%%
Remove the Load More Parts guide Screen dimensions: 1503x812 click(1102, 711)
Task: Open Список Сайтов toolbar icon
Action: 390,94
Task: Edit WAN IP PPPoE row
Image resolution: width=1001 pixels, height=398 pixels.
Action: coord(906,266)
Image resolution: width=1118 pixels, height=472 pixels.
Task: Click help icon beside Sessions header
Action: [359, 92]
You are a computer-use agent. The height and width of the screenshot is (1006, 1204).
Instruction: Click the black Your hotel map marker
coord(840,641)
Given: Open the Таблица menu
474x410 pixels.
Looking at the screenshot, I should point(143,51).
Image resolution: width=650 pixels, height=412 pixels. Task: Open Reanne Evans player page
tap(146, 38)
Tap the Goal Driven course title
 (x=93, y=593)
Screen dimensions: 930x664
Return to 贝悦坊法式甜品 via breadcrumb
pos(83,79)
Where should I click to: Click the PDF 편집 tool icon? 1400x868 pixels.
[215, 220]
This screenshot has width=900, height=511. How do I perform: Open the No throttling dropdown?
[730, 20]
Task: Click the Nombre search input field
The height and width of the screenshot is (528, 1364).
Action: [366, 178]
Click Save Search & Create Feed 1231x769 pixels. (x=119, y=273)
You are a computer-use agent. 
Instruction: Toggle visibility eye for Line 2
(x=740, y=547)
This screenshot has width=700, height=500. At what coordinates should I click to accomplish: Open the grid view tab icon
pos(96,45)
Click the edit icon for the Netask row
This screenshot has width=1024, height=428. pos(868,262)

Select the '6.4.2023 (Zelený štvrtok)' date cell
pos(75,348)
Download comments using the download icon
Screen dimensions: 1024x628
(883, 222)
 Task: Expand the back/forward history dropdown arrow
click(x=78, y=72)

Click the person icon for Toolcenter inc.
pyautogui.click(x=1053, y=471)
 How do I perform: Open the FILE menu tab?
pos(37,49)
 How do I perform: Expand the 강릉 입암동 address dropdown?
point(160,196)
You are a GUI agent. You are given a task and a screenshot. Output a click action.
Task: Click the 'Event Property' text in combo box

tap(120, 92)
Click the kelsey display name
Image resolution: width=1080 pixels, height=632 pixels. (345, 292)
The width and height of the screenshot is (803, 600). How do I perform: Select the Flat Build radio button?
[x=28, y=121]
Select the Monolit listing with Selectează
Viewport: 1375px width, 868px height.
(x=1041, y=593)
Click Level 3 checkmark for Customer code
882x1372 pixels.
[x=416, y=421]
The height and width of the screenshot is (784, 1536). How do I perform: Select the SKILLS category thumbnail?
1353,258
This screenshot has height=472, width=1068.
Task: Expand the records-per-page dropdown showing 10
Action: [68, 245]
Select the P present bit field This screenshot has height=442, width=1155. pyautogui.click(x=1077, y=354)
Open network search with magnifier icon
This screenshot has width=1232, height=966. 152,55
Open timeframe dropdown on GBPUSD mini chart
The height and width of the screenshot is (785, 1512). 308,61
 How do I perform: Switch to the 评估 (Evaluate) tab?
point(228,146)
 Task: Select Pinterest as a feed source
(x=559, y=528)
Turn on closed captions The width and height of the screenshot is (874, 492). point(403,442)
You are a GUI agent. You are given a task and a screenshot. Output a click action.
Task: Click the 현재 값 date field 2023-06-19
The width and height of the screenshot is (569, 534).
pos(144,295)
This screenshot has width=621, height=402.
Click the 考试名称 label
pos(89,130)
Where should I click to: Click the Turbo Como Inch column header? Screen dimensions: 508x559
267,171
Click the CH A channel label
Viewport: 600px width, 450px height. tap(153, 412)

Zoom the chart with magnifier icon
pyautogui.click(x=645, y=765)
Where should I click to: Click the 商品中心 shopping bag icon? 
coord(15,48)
%%
:: Exercise details ::
Return every entry above verbatim, changing nothing.

:: Exercise response ::
Remove the Load More Parts guide Screen dimensions: 1503x812 click(1102, 711)
Task: Open Список Сайтов toolbar icon
Action: 390,94
Task: Edit WAN IP PPPoE row
Image resolution: width=1001 pixels, height=398 pixels.
Action: coord(906,266)
Image resolution: width=1118 pixels, height=472 pixels.
Task: Click help icon beside Sessions header
Action: [359, 92]
You are a computer-use agent. The height and width of the screenshot is (1006, 1204).
Instruction: Click the black Your hotel map marker
coord(840,641)
Given: Open the Таблица menu
474x410 pixels.
Looking at the screenshot, I should point(143,51).
Image resolution: width=650 pixels, height=412 pixels. Task: Open Reanne Evans player page
tap(146, 38)
Tap the Goal Driven course title
 (x=93, y=593)
Screen dimensions: 930x664
Return to 贝悦坊法式甜品 via breadcrumb
pos(83,79)
Where should I click to: Click the PDF 편집 tool icon? 1400x868 pixels.
[215, 220]
This screenshot has width=900, height=511. How do I perform: Open the No throttling dropdown?
[730, 20]
Task: Click the Nombre search input field
The height and width of the screenshot is (528, 1364).
Action: [366, 178]
Click Save Search & Create Feed 1231x769 pixels. (x=119, y=273)
You are a computer-use agent. 
Instruction: Toggle visibility eye for Line 2
(x=740, y=547)
This screenshot has width=700, height=500. At what coordinates should I click to accomplish: Open the grid view tab icon
pos(96,45)
Click the edit icon for the Netask row
This screenshot has width=1024, height=428. pos(868,262)

Select the '6.4.2023 (Zelený štvrtok)' date cell
pos(75,348)
Download comments using the download icon
Screen dimensions: 1024x628
(883, 222)
 Task: Expand the back/forward history dropdown arrow
click(x=78, y=72)

Click the person icon for Toolcenter inc.
pyautogui.click(x=1053, y=471)
 How do I perform: Open the FILE menu tab?
pos(37,49)
 How do I perform: Expand the 강릉 입암동 address dropdown?
point(160,196)
You are a GUI agent. You are given a task and a screenshot. Output a click action.
Task: Click the 'Event Property' text in combo box

tap(120, 92)
Click the kelsey display name
Image resolution: width=1080 pixels, height=632 pixels. (345, 292)
The width and height of the screenshot is (803, 600). How do I perform: Select the Flat Build radio button?
[x=28, y=121]
Select the Monolit listing with Selectează
Viewport: 1375px width, 868px height.
(x=1041, y=593)
Click Level 3 checkmark for Customer code
882x1372 pixels.
[x=416, y=421]
The height and width of the screenshot is (784, 1536). How do I perform: Select the SKILLS category thumbnail?
1353,258
This screenshot has height=472, width=1068.
Task: Expand the records-per-page dropdown showing 10
Action: [68, 245]
Select the P present bit field This screenshot has height=442, width=1155. pyautogui.click(x=1077, y=354)
Open network search with magnifier icon
This screenshot has width=1232, height=966. 152,55
Open timeframe dropdown on GBPUSD mini chart
The height and width of the screenshot is (785, 1512). 308,61
 How do I perform: Switch to the 评估 (Evaluate) tab?
point(228,146)
 Task: Select Pinterest as a feed source
(x=559, y=528)
Turn on closed captions The width and height of the screenshot is (874, 492). point(403,442)
You are a GUI agent. You are given a task and a screenshot. Output a click action.
Task: Click the 현재 값 date field 2023-06-19
The width and height of the screenshot is (569, 534).
pos(144,295)
This screenshot has width=621, height=402.
Click the 考试名称 label
pos(89,130)
Where should I click to: Click the Turbo Como Inch column header? Screen dimensions: 508x559
267,171
Click the CH A channel label
Viewport: 600px width, 450px height. tap(153, 412)

Zoom the chart with magnifier icon
pyautogui.click(x=645, y=765)
Where should I click to: Click the 商品中心 shopping bag icon? 
coord(15,48)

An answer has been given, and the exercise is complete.